* **TEXTO DEL DOCUMENTO**:
══════════════════════════════

“45 años”, cuando el pasado llega por correo

No, no podemos escapar a nuestro pasado. Perdura, como una mancha de tinta que, de tanto en tanto, se desborda y pringa nuestras mejores galas. Y pesa, siempre: ya tan liviano como la pluma de un ave o ya tan agobiante como el ancla de un crucero.

Nuestro pasado está; perdura y pesa. Pero permanece bogando en nuestro interior: molestando a veces, sonrojando otras. Pero siempre a salvo de los reflectores del mundo exterior. En lo personal, creo que no todo debe ser contado. Que es mejor que gran parte de nuestro pasado se mantenga bajo la superficie. Y aunque entiendo que nuestra educación ha exaltado el valor de una relación encerrada y sin secretos, estoy seguro que la transparencia total no existe. Y eso está bien. Porque, por ejemplo, ¿qué bien podría hacer a la construcción de tu relación amorosa el que le cuentes a tu pareja que la tipa que acabas de saludar en la calle alguna vez se metió bajo tus sábanas?

“La idea no es andar jugando a las escondidas y eliminar todo rastro de honradez, sino establecer los límites de la propia privacidad. Algo así como la reserva del sumario. A veces es mejor no preguntar y, otras, no contar. Y esto no es desamor, sino inteligencia afectiva”, describe con sagacidad Walter Riso.

Del pasado, su permanencia y su peso nos habla muy bien 45 años, sin duda una de las películas británicas mejores logradas de los últimos años. Con la magistral actuación de Charlotte Rampling (Kate) y Tom Courtenay (Geof), el filme se convierte en un molesto (pero necesario) recordatorio de la fragilidad de toda relación, por más sólida que creamos que ésta sea.

══════════════════════════════

Entradas de datos guardadas:
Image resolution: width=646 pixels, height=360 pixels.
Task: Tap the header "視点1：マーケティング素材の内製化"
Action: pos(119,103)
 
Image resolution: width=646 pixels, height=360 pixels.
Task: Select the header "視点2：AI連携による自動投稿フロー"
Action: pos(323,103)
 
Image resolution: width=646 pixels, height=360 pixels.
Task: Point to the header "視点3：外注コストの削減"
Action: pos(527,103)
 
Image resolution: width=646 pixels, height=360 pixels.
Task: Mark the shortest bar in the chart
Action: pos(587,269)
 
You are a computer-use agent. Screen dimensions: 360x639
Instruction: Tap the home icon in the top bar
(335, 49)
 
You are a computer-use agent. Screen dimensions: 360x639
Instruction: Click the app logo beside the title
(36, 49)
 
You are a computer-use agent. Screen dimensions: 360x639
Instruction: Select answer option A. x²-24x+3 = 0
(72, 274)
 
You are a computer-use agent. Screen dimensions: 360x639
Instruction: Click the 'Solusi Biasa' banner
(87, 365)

══════════════════════════════

* **CUESTIONARIO**:
[A] ¿Podrías reproducir tal cual el pasaje del texto sobre la película 45 años que comienza con "Nuestro pasado está;" y sigue hasta "bajo tus sábanas?"?
[B] ¿Puedes prolongar el texto sobre la película 45 años a partir de su última frase?
Este material no guarda relación con el texto sobre la película 45 años.

* **RESULTADOS ESPERADOS**:
[A]
Nuestro pasado está; perdura y pesa. Pero permanece bogando en nuestro interior: molestando a veces, sonrojando otras. Pero siempre a salvo de los reflectores del mundo exterior. En lo personal, creo que no todo debe ser contado. Que es mejor que gran parte de nuestro pasado se mantenga bajo la superficie. Y aunque entiendo que nuestra educación ha exaltado el valor de una relación encerrada y sin secretos, estoy seguro que la transparencia total no existe. Y eso está bien. Porque, por ejemplo, ¿qué bien podría hacer a la construcción de tu relación amorosa el que le cuentes a tu pareja que la tipa que acabas de saludar en la calle alguna vez se metió bajo tus sábanas?

[B]
Seis días antes de la fiesta de celebración de los 45 años de matrimonio, Geoff recibe una carta desde Suiza en la que se le informa del hallazgo del cuerpo de Katya, una antigua novia que murió mientras estaban de vacaciones en Suiza y cuyo cadáver acaba de aparecer conservado dentro del glaciar en que cayó. Y lo que a simple vista no es más que una anécdota, poco a poco va minando la relación. Katya se transforma en un fantasma que lo trastoca todo. Pero es Kate la clave del hundimiento. Movida por su curiosidad sobre “la ex”, se enmarca un una vorágine de cuestionamientos que termina por poner en duda la fortaleza de su matrimonio.

Sí, nadie puede escapar a su pasado. Pero la cosa es que no hay ninguna necesidad de que su permanencia manche la vida de quienes nos rodean ni que su peso termine ahogando a todos sin remedio. El director Andrew Haigh nos regala en 45 años una desoladora muestra del pasado y su corolario.